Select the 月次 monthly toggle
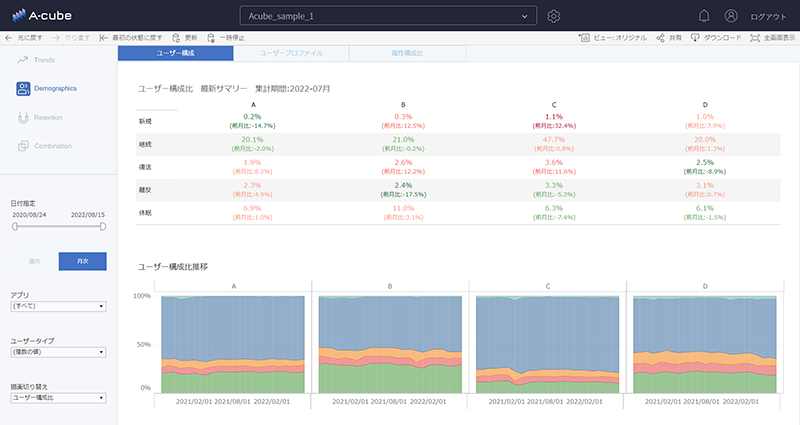This screenshot has width=800, height=425. click(82, 261)
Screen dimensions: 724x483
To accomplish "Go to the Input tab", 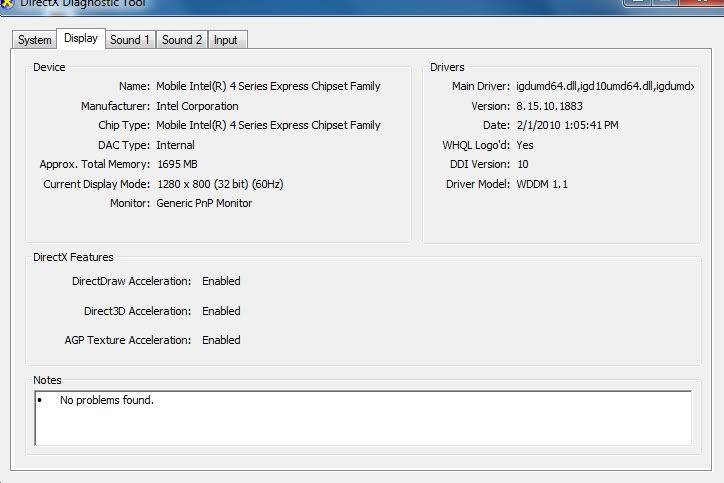I will click(x=226, y=40).
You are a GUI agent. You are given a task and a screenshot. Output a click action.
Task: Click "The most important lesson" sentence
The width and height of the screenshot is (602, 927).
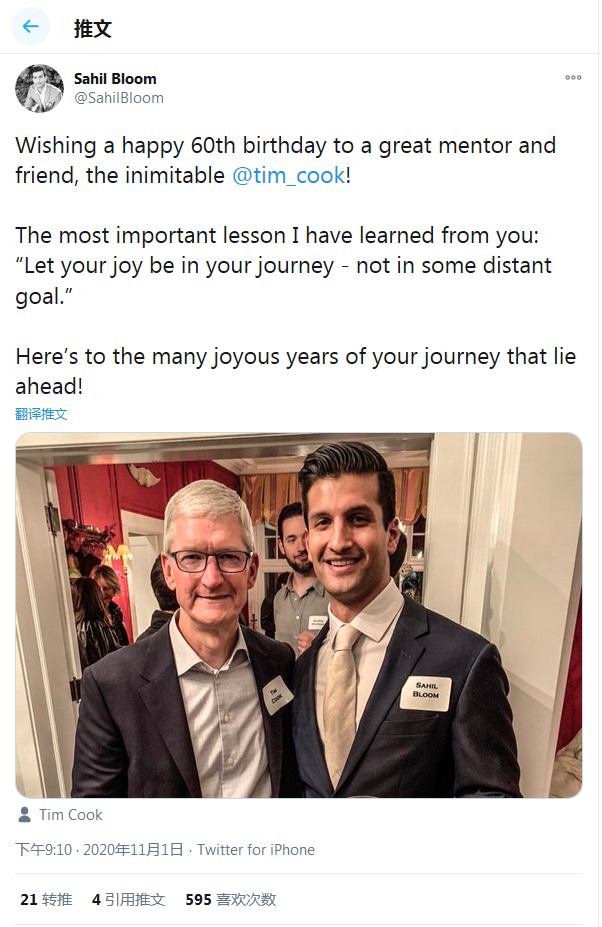pyautogui.click(x=277, y=235)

→ **WHAT THE EXERCISE ASKS**
Print, exactly as written, the lines from the one containing "The width and" to the end of the material, both ends included, and nothing else; no pictures.

→ **SOLVED PROBLEM**
The width and height of the screenshot is (602, 927).
pyautogui.click(x=277, y=235)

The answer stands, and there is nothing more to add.